Du sol à la cave, un retour à la nature

Au Domaine Karcher, le bio ne s’arrête pas à la vigne. Dans la cave aussi, les pratiques ont évolué. Fini les levures exogènes, place aux fermentations spontanées. Gilles Karcher limite au maximum les intrants, se contentant de bentonite et d’un soufre en baisse constante. “Je suis dans une réflexion pour en mettre de moins en moins.”
Et cela se ressent dans ses vins, “quand je les goûte, il y a ce mot : honnête. J’ai l’impression d’être dans le pied de vigne, dans les racines.”

Le travail du sol est au centre de la démarche. Là où le désherbage chimique avait compacté la terre, le bio a ramené la vie : vers de terre, mycélium, humidité conservée grâce aux paillages naturels. “Quand je donne un coup de pioche, je vois la différence. C’est devenu un sol vivant.
Pour Gilles Karcher, ce retour à la vie rend les vins plus stables, plus complexes, et surtout plus durables. “les vins bio ont une meilleure colonne vertébrale. Ils peuvent se garder très longtemps.

Nature et biodynamie… la suite logique ?

En 2022, Gilles Karcher franchit une nouvelle étape : deux cuvées sont vinifiées en vins nature. Sans intrants, sans levures ajoutées, les vins sont guidés par l’instinct et le vivant. “On prend le temps, on goûte, on observe. J’ai l’impression d’être un alchimiste.
Et déjà se profile la suite : la biodynamie. Une formation est prévue, les premières tisanes maisons aussi, “je veux cueillir moi-même les plantes dans la forêt.
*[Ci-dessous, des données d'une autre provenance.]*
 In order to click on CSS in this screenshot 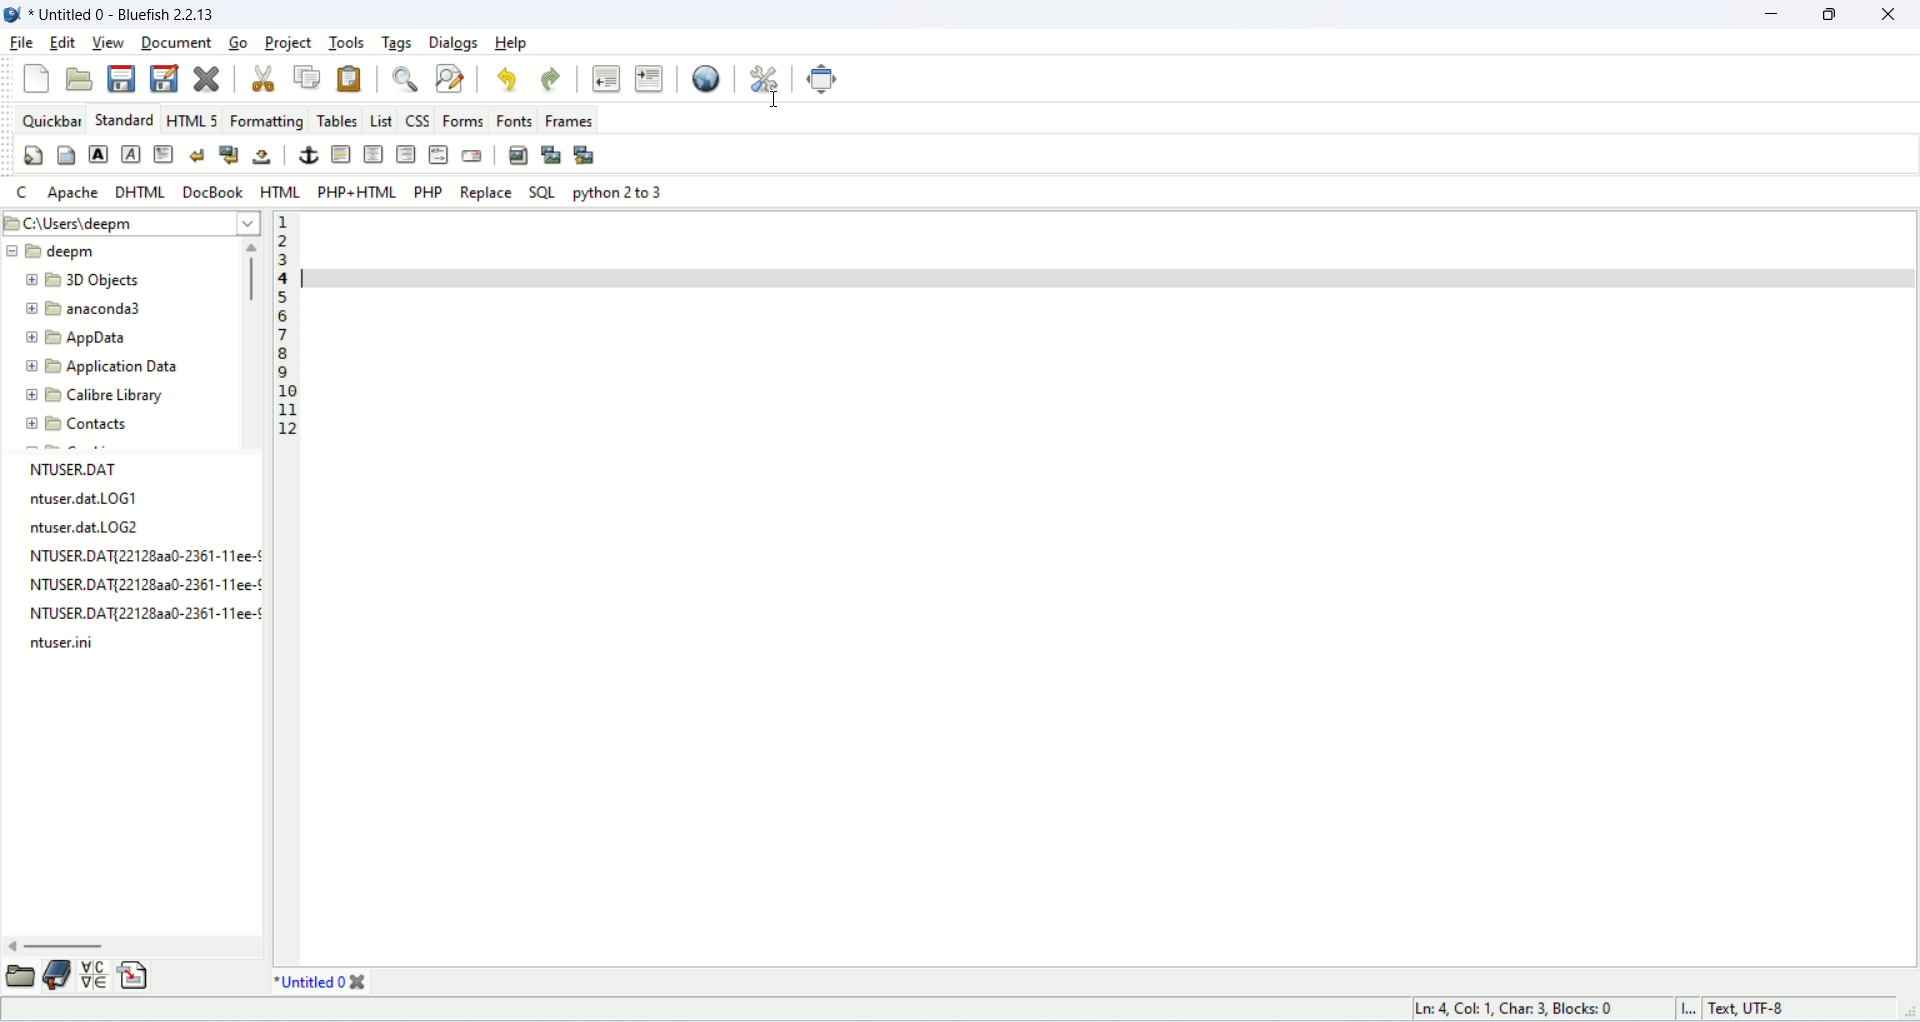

Faire les choses du début à la fin”. Pour lui, la biodynamie est une pratique culturelle, “on ne parle pas assez de cette dimension. C’est dommage de la réduire à un calendrier lunaire”.

Au-delà des pratiques agricoles, Gilles Karcher défend une vision humaine du métier. “Ce que je veux, c’est de l’humain. Avoir les mains sales, transpirer, et que ça en vaille la peine.
Pour lui, le vin n’est pas une recette figée, mais une adaptation perpétuelle au climat, à l’équipe, aux millésimes… “On est paysans, pas garagistes. On est là pour créer, pas pour reproduire.

Un vin meilleur ?

Quand on ne maltraite pas sa terre, on ne maltraite pas son vin. Et quelque part, ça te rend meilleur.Gilles Karcher résume ainsi sa philosophie. Une vision exigeante, sincère, et profondément enracinée dans la terre alsacienne.
Dans un monde viticole en quête de repères, le Domaine Karcher trace une voie précieuse : celle du respect, du goût, et du vivant.